Interchain Security launched in May 2023 to significant fanfare within Cosmos. With two high-value chains (Neutron and Stride) publicly precommitted to use ICS at launch, the feature promised high revenues for ATOM stakers and a path to sustainability for the Cosmos Hub and ATOM, as well as a way to reduce security costs for consumer chains.

Despite the initial excitement, ICS struggled to find product market fit. Few additional chains expressed an interest in launching consumer chains on the Hub. The consumer chains that did launch failed to provide sufficient revenue to the Hub to offset the cost of validating them. Even after the launch of Partial Set Security (PSS) allowed for permissionless deployment and opt-in validation models, both validators and prospective consumer chains viewed the product as more of a burden than a benefit. Eventually, consumer chains began to leave, beginning with Neutron in March of last year.

Today, there is no meaningful demand for new consumer chain creation. Most companies building on the Cosmos SDK do so because they do not want the third-party security assumptions incumbent in shared security solutions like ICS. Those that can tolerate those security assumptions prefer alternative shared security models like Ethereum or Solana. In addition, most potential consumer chains don’t have the scale, budget, or impact to drive meaningful value accrual to ATOM via a shared security model.

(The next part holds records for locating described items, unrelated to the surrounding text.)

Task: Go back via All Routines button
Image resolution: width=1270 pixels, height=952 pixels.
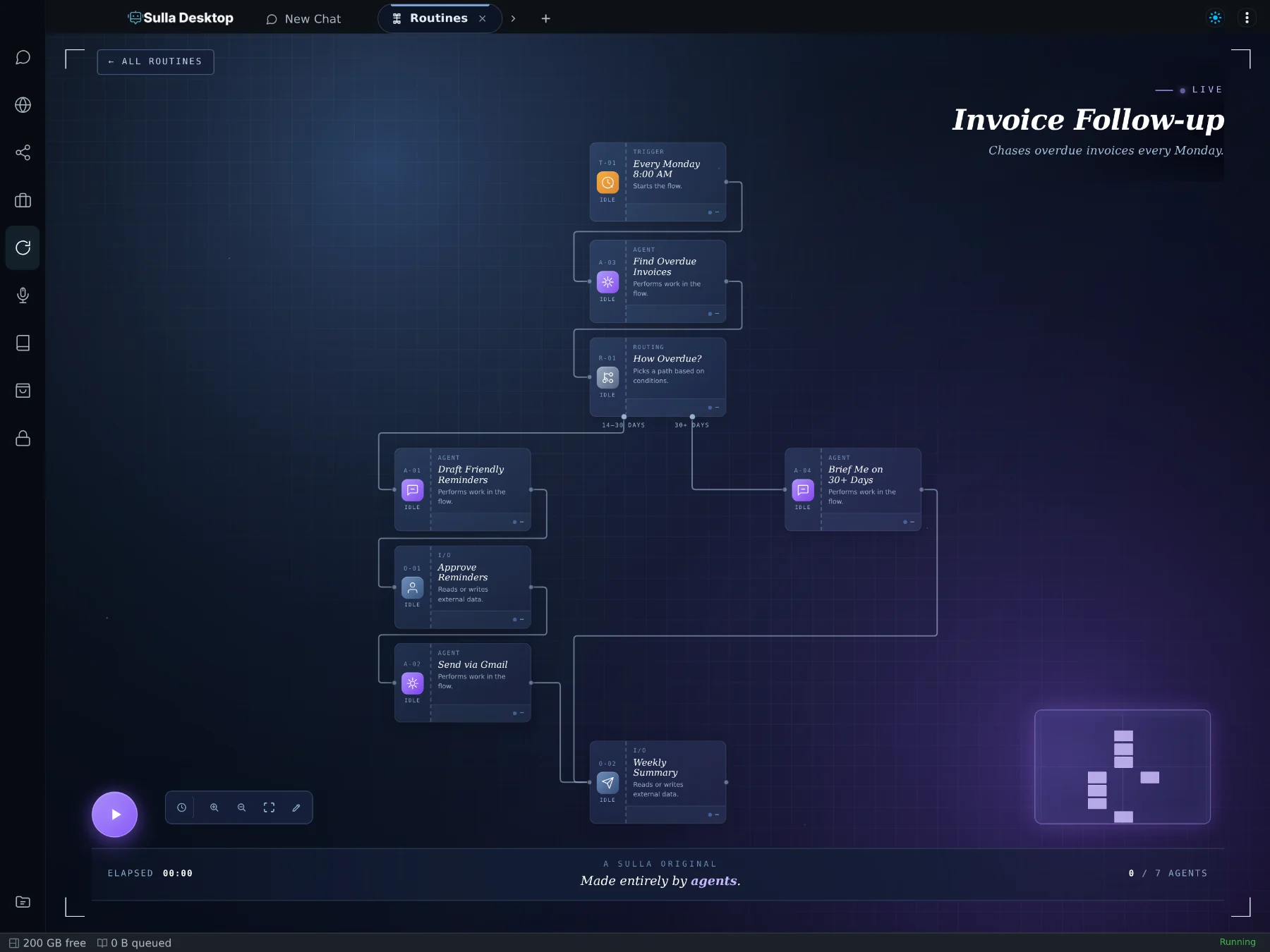Action: [155, 61]
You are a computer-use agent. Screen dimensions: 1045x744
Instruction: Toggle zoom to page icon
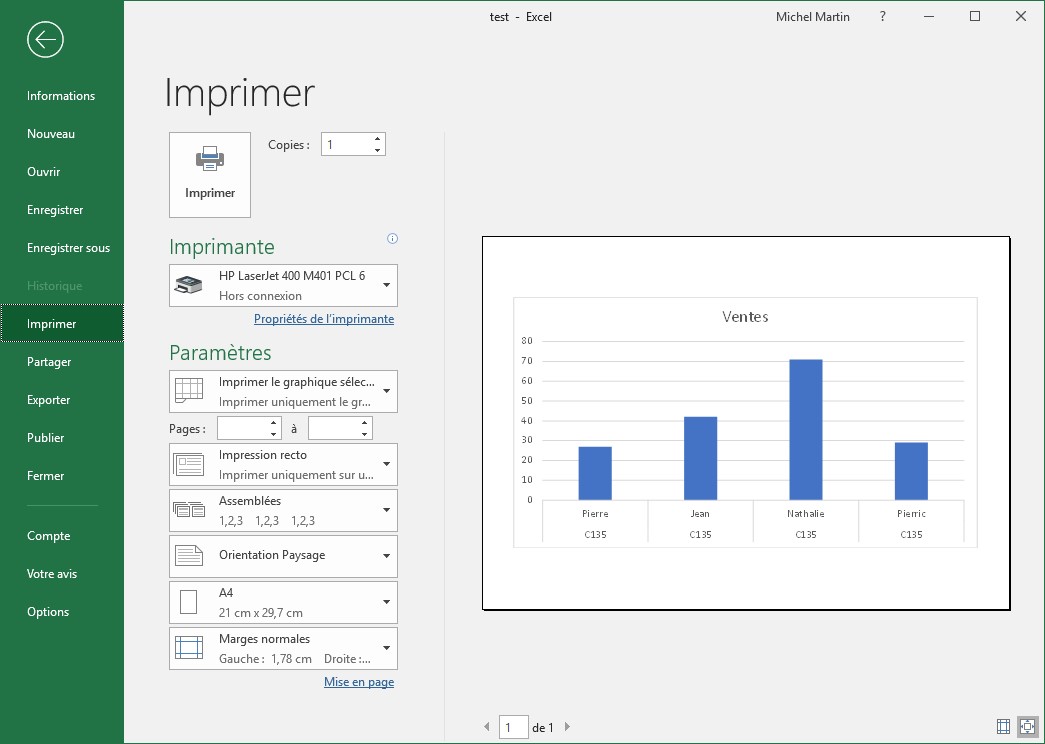(1027, 727)
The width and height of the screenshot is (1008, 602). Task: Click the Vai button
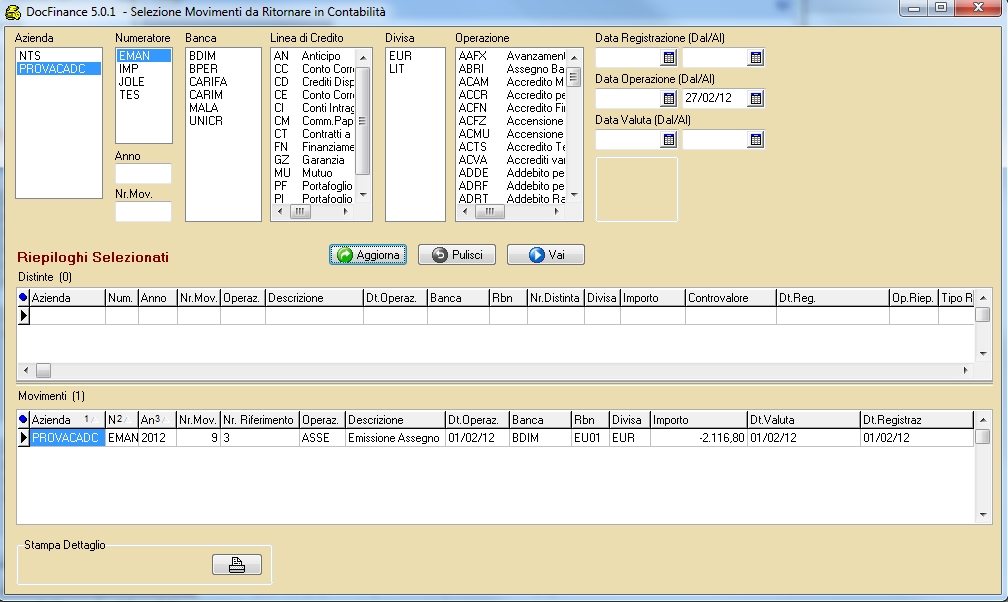546,255
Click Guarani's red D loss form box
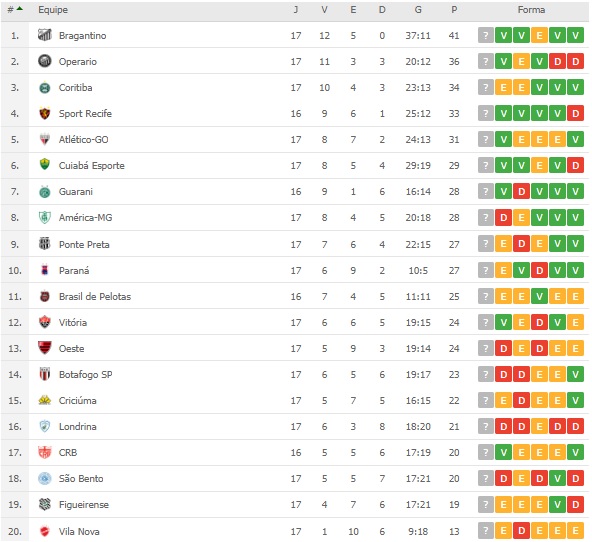Screen dimensions: 592x542 coord(521,191)
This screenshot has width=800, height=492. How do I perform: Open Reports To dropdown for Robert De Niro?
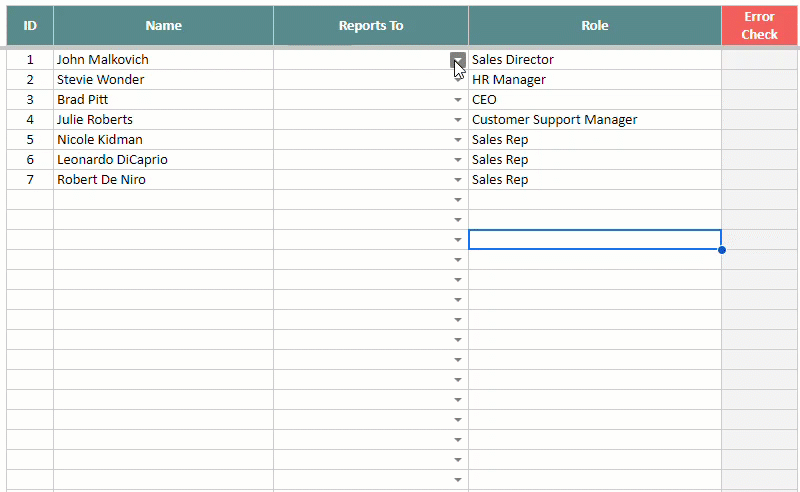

Meanwhile, ICS imposes significant technical and operational debt on the Cosmos Hub for all parties involved:

  • It is expensive to operate, since validators must run additional infrastructure for each chain they support, for only a fraction of the full staking rewards they would receive from a sovereign chain

  • Validators take on additional risk for equivocation on consumer chains with minimal associated benefit.

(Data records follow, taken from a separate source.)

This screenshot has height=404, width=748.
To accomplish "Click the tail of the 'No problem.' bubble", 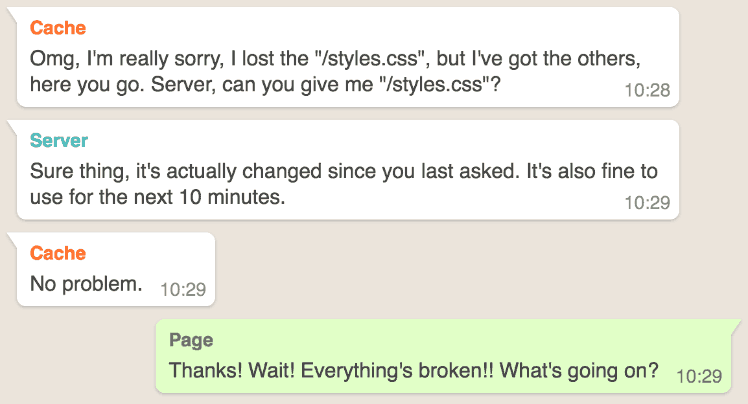I will [x=13, y=238].
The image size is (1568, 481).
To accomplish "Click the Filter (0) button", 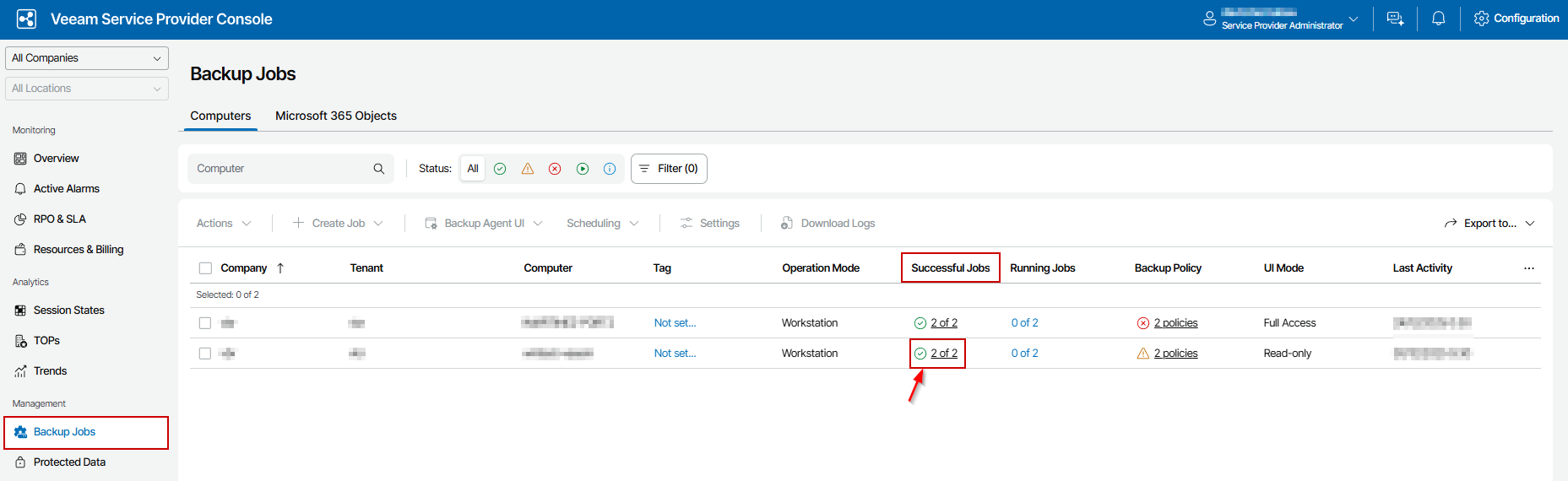I will [x=669, y=169].
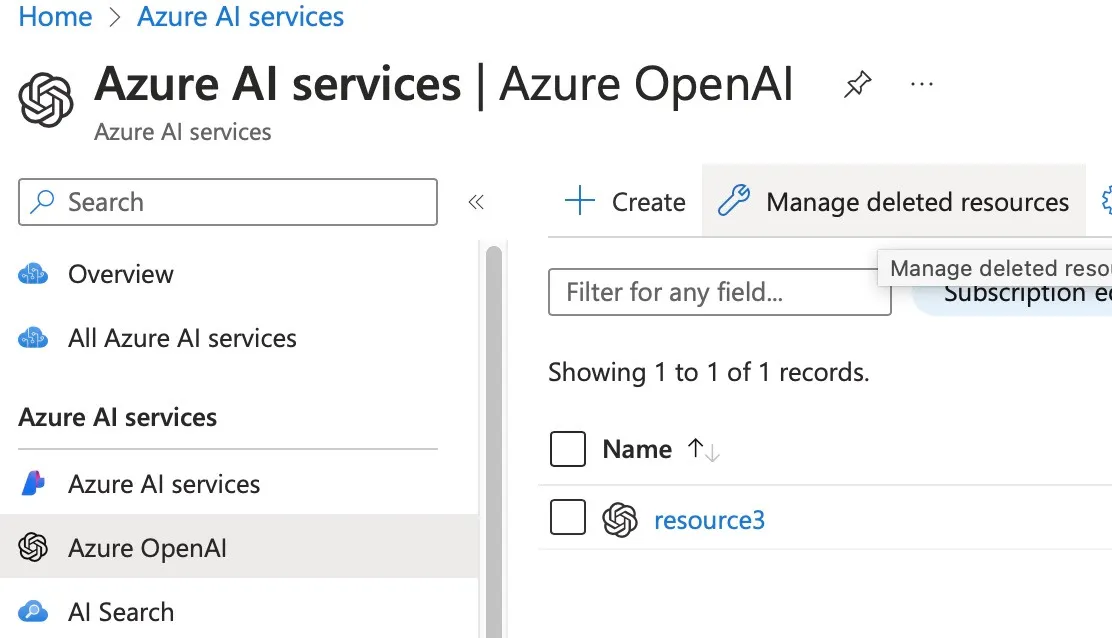This screenshot has width=1112, height=638.
Task: Click the resource3 OpenAI icon
Action: 620,520
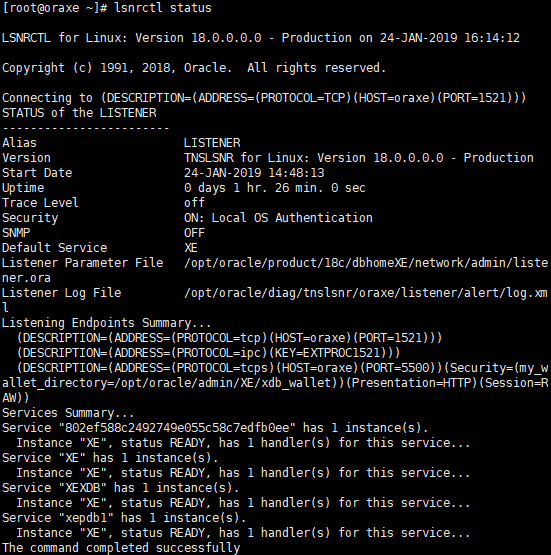
Task: Click the ipc KEY=EXTPROC1521 endpoint line
Action: [x=208, y=353]
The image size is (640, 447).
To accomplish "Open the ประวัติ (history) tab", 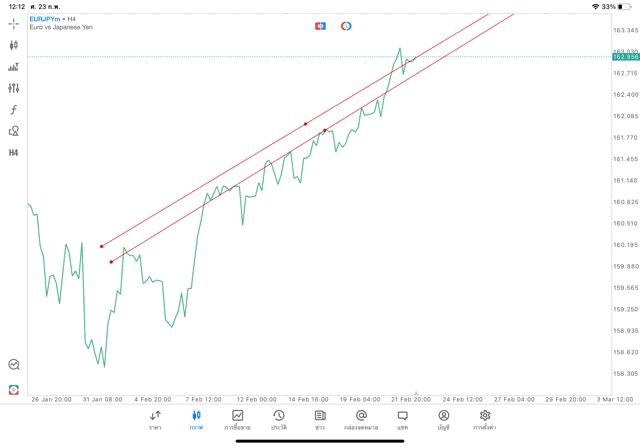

  • ICS makes it extremely difficult to make needed performance improvements to the Cosmos Hub because of the deep dependency it has on CometBFT internals. These performance improvements will be needed to bring new features and functionality to the Cosmos Hub in 2026.

  • Incident responses on consumer chains use up valuable developer time and resources that could be spent on further optimizing the Cosmos SDK, adding new features to the Hub, or growing enterprise adoption of the Cosmos Ecosystem

The drawbacks of keeping ICS on the Cosmos Hub are clear. The benefits are not. In light of this, ICS should be deprecated.

ICS Deprecation Plan

ICS deprecation will proceed in two phases, with each phase occurring over its own independent software upgrade proposal that will be voted on by the community:

  • Phase 1: Disable new consumer chain creation

  • Phase 2: Disable ICS Module

Phase 1 requires the integration of an antehandler to block new consumer chain creation. This will be implemented as part of the v27.0.0 software upgrade proposal, expected to go on-chain in mid-March.

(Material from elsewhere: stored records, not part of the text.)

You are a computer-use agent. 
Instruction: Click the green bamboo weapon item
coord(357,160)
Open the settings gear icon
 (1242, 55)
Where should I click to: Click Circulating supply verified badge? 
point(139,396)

Phase 2 will remove the ICS module itself from the Cosmos Hub via the following actions:

  • Remove provider code or replace with staking module

  • Update IBC router wiring

  • Add module removal and store deletions in upgrade handler

  • Remove interchain-security from go.mod

  • Test app execution

Phase 2 will proceed after all existing consumer chains have offboarded, provided that they do so in a reasonable timeframe. Hypha and Cosmos Labs are currently assisting Stride and Elys in the offboarding process. All other consumer chains have already been offboarded.

Final Thoughts

Interchain security was a worthwhile experiment for the Hub, and launched at a time where shared security was a strong value proposition for highly decentralized, well capitalized chains like the Cosmos Hub. However, the future direction of the space is changing, and the Hub should modernize with it. These software upgrades will help improve Hub performance, lower cost of validation for opted-in validators, and help prepare the Hub for a role as a high-performance interchain service provider for the next generation of Cosmos chains.